Mais où sont donc les sourds pour qui la musique est si forte ?!

L’histoire bien qu’assez complexe à suivre et à bien cerner, était la majeure qualité du premier. À la fin, il semblait assez évident que le jeu se suffisait à lui-même, bien que nous n’ayons pas véritablement accompli notre objectif principal : retrouver Celeste Felton. C’est donc avec étonnement que nous avons vu arriver cette suite. Dans Broken Porcelain, le scénario est encore une fois alambiqué tout en restant intrigant et travaillé. Toutefois, l’on s’y perd à plusieurs reprises, notamment concernant l’identité des personnages qui s’emmêlent au fur et à mesure que l’on s’enfonce dans les différentes temporalités avec lesquelles jongle l’histoire. Mais le voile du mystère finit par se dissiper, nous laissant y voir plus nettement, dans un final franchement bon et même un tantinet émouvant.

Si l’ambiance du premier épisode était plutôt réussie, le second affirme le cachet propre à la série, avec une identité sonore particulière et reconnaissable, ainsi que des visuels encore plus léchés et toujours détaillés. L’univers du jeu s’en trouve d’autant plus crédible et réaliste. Là où certaines animations étaient réellement ratées dans Tormented Fathers, elles sont de bien meilleure qualité dans ce second volet. Nous pensons notamment à certaines exécutions, par exemple lorsque nous nous faisions trancher le visage par la serpe de notre premier assaillant dans le précédent Remothered ; c’était mal fait et cela tournait la scène en ridicule plus qu’autre chose. Ici, les mises à mort sont nettement moins vilaines à regarder. De même pour l’animation de course, qui était tout bonnement misérable par le passé, elle s’avère bien plus fluide et réaliste à présent. Après tout, lorsqu’on souhaite s’évader d’un endroit hostile dont on est retenu captif, il est plus logique de courir franchement et rapidement, que de trottiner en talons aiguilles en se déhanchant de façon tout sauf naturelle. Dans Broken Porcelain, on apprécie la vigueur de notre héroïne, bien qu’elle soit limitée par une barre d’endurance à surveiller.

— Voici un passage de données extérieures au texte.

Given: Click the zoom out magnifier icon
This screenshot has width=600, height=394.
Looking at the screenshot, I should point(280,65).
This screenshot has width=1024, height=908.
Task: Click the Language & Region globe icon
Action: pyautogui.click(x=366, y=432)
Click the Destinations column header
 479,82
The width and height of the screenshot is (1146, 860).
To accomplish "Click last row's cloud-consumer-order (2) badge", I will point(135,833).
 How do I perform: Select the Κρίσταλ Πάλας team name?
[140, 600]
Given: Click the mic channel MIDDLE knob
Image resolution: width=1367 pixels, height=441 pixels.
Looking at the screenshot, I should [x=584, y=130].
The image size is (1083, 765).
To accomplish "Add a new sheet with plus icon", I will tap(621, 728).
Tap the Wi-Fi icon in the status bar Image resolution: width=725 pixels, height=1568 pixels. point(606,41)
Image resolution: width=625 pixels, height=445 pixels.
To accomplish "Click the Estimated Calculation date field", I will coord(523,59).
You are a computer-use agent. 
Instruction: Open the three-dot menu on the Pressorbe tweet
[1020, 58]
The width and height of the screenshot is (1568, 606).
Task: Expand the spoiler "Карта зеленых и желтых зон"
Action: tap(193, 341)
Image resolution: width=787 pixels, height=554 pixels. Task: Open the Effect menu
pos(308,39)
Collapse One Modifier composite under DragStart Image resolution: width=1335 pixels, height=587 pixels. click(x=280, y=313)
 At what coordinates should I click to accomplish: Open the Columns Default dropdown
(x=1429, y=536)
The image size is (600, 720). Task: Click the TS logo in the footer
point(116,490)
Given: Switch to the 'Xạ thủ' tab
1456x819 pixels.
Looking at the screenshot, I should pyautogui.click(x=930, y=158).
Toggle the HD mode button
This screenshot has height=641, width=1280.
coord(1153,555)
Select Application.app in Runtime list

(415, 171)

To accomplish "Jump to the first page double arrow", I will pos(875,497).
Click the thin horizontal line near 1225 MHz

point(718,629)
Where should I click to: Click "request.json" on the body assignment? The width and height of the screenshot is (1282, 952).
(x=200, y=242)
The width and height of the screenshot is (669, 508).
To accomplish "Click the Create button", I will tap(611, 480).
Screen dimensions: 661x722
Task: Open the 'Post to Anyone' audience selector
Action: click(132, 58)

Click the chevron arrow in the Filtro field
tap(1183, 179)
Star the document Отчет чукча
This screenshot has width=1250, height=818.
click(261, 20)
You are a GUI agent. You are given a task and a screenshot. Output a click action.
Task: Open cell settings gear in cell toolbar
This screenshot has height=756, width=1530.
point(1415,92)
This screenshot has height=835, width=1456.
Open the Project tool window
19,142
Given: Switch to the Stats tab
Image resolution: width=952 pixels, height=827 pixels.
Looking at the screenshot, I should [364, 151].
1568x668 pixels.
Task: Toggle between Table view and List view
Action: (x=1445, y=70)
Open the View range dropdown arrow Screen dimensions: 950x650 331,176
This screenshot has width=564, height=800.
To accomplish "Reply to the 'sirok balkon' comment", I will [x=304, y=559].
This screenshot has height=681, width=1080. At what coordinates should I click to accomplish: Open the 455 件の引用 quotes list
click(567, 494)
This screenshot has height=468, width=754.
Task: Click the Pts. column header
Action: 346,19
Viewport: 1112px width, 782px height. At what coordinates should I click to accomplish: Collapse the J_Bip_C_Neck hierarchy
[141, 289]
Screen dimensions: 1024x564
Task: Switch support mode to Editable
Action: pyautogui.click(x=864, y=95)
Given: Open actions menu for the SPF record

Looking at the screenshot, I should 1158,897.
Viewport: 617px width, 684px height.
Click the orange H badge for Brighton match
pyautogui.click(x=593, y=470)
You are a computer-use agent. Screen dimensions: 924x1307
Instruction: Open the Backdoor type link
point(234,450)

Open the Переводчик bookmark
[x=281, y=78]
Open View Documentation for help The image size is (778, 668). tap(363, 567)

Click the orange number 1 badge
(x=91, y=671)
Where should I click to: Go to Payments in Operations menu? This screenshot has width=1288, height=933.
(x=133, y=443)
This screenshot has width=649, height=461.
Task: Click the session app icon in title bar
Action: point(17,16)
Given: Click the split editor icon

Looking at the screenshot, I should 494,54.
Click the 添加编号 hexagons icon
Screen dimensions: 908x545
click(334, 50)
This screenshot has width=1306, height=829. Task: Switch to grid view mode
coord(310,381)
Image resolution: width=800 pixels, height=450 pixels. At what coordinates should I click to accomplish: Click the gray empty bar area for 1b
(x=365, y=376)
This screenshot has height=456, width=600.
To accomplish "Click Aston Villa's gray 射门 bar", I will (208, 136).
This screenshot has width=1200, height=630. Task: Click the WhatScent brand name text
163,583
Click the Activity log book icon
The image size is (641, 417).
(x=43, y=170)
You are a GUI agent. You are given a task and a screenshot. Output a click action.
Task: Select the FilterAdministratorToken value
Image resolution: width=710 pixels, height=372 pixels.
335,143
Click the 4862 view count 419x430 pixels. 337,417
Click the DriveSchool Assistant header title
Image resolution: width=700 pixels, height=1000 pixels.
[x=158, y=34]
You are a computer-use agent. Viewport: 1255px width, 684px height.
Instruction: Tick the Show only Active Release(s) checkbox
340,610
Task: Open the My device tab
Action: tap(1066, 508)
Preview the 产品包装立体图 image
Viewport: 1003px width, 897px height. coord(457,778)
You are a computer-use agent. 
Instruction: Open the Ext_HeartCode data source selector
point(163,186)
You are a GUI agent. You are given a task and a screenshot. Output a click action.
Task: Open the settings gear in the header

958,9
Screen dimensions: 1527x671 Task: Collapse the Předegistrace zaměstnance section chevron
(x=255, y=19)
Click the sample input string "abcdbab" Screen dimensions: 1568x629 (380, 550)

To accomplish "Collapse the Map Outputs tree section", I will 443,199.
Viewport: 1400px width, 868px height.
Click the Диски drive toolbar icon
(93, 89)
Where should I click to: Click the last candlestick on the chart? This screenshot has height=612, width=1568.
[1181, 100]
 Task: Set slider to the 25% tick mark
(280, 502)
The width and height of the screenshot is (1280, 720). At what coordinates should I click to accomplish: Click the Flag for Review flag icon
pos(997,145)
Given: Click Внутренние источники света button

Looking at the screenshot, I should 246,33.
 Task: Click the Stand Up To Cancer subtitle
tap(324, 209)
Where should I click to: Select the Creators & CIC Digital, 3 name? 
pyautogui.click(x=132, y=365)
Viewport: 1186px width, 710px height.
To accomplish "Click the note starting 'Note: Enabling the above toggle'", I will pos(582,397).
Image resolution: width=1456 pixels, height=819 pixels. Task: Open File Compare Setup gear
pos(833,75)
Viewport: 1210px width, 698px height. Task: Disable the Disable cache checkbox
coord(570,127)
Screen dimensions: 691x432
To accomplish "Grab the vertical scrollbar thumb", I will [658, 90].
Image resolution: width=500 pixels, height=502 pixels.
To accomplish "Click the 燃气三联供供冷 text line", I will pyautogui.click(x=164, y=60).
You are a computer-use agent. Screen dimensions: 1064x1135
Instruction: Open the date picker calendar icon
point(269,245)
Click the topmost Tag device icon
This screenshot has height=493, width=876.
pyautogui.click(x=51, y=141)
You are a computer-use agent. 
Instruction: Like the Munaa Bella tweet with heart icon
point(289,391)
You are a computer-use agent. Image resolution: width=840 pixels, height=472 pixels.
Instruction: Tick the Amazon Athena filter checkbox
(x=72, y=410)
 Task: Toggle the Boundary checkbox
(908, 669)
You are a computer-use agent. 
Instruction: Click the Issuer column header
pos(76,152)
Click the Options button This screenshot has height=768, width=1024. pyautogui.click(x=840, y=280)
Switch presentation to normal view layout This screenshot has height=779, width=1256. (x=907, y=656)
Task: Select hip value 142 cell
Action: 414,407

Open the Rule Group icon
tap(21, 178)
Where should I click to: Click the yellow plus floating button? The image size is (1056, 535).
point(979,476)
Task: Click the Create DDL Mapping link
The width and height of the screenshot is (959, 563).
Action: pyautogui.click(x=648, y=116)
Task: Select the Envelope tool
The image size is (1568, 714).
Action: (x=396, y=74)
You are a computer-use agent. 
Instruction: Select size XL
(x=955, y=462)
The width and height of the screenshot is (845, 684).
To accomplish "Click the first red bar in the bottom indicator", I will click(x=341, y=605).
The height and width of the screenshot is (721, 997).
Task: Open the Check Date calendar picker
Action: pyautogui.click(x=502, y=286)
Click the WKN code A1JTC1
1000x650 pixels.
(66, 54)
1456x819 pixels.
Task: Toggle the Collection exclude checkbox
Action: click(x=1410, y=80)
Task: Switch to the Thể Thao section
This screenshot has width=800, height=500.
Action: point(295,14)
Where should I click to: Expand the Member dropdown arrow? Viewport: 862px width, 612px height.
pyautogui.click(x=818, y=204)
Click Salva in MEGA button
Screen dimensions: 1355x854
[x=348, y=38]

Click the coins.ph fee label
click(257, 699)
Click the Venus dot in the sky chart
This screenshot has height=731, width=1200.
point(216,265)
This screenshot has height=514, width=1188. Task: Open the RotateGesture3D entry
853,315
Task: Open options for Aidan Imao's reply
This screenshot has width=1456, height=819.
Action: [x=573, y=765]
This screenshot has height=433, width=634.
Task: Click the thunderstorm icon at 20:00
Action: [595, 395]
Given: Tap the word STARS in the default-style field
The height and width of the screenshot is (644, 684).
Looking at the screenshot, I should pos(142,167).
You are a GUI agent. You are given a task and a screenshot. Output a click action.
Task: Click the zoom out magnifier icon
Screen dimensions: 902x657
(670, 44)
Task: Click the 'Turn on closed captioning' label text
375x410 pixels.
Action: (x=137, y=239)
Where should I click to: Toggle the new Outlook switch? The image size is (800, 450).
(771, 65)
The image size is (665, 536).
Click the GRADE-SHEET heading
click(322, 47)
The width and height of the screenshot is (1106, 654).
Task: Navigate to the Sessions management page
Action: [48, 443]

Quant à l’aspect sonore du jeu, il va falloir nous y pencher d’un peu plus près, car il y a eu du gros travail de fait dessus ! En effet, nous avons droit à une piste audio composée de pas moins de vingt-huit titres originaux. Certains de ces titres se répéteront à des moments précis du jeu, par exemple lors des diverses apparitions d’un même boss, toujours accompagné de son thème sonore. On ne peut nier que c’est agréable d’entendre des musiques variées, d’autant qu’elles sont franchement de qualité, même s’il n’est pas exclu que l’une d’entre elles agace à la longue. Par contre, il est de bon ton de préciser que le mixage du jeu souffre peut-être de quelques irrégularités quant au volume tantôt faiblard, tantôt tonitruant, de la musique comme des voix. Enfin, il est nécessaire de rappeler que le premier volet souffrait d’un problème véritablement irritant : il était impossible de se fier à son ouïe pour déterminer où se situait notre ennemi. Il pouvait tout aussi bien être dans la pièce d’à côté, à l’autre bout du couloir, à l’étage du dessous ou encore au parfait opposé de notre position, sans que l’on puisse discerner si sa voix était proche ou lointaine. Cela nuisait grandement à notre infiltration dans la demeure des Felton. C’est avec le sourire aux lèvres que nous pouvons constater qu’il y a du progrès de ce côté-ci pour le second épisode de la série. Sourire en coin, tout de même, car le problème persiste encore un peu, mais de façon moins gênante pour progresser dans l’auberge Ashmann. De même que nos ennemis, qui nous entendaient autrefois dès que nous n’étions plus accroupis, ne sont plus alertés que par le bruit de nos pas en pleine course.

Fais-moi mal, Johnny !

Notons que quelques nouveautés ont été ajoutées à Broken Porcelain. En soi, aucune n’est une mauvaise idée, mais c’est au niveau de l’exécution que le bât blesse.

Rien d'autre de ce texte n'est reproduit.